[Import-SIG] PEP 489: Multi-phase extension module initialization; version 5

Petr Viktorin encukou at gmail.com
Mon May 18 17:32:13 CEST 2015


On Mon, May 18, 2015 at 5:15 PM, Antoine Pitrou <solipsis at pitrou.net> wrote:
> On Mon, 18 May 2015 17:07:20 +0200
> Petr Viktorin <encukou at gmail.com> wrote:
>> On Mon, May 18, 2015 at 4:51 PM, Antoine Pitrou <solipsis at pitrou.net> wrote:
>> >
>> > Hi,
>> >
>> > On Mon, 18 May 2015 16:02:37 +0200
>> > Petr Viktorin <encukou at gmail.com> wrote:
>> >>
>> >> I've sent the latest update of PEP 489 to the editors. I am quite happy
>> >> with how it turned out, and I don't expect too many further changes.
>> >
>> > I'm surprised the PEP still mentions PyModule_GetState. Shouldn't it be
>> > discouraged in favour of custom module object fields?
>>
>> No, it's the other way around -- we want to discourage using custom
>> module subclasses; most modules should just customize the exec phase.
>
> Can you explain why? The module state mechanism has turned out to be
> cumbersome and inefficient, and is the main reason why PEP 3121
> conversions of many stdlib modules have been deferred or abandoned.

One reason against custom module subclasses is that it won't be easy
to support "python -m" for them (see
https://mail.python.org/pipermail/import-sig/2015-March/000923.html)
Nick, can you give some others? Preferring real module objects is
something I remember from our early discussions.

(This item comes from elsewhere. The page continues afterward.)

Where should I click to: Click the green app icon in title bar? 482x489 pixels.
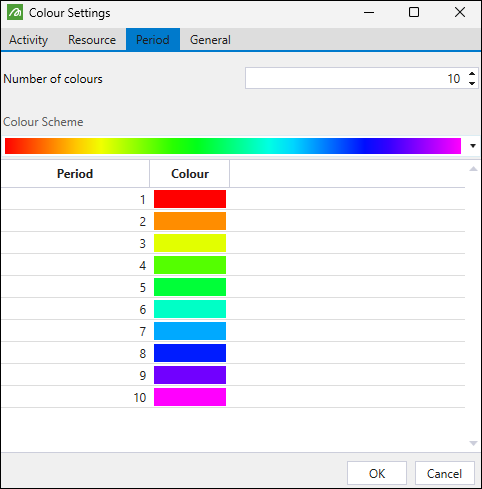click(15, 13)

> A fast, easy way to access module "state" without defining global
> variables at the C level is required.

You can have a custom subclass, or you can use per-module state, or
put a capsule in the module dict.
This PEP doesn't add a fourth better way, but I don't think that's
really in its scope ("The goal is [...] bringing extension modules
closer to the way Python modules behave"). What it does do, with
slots, is provide a mechanism to add such a better way in the future,
relatively painlessly.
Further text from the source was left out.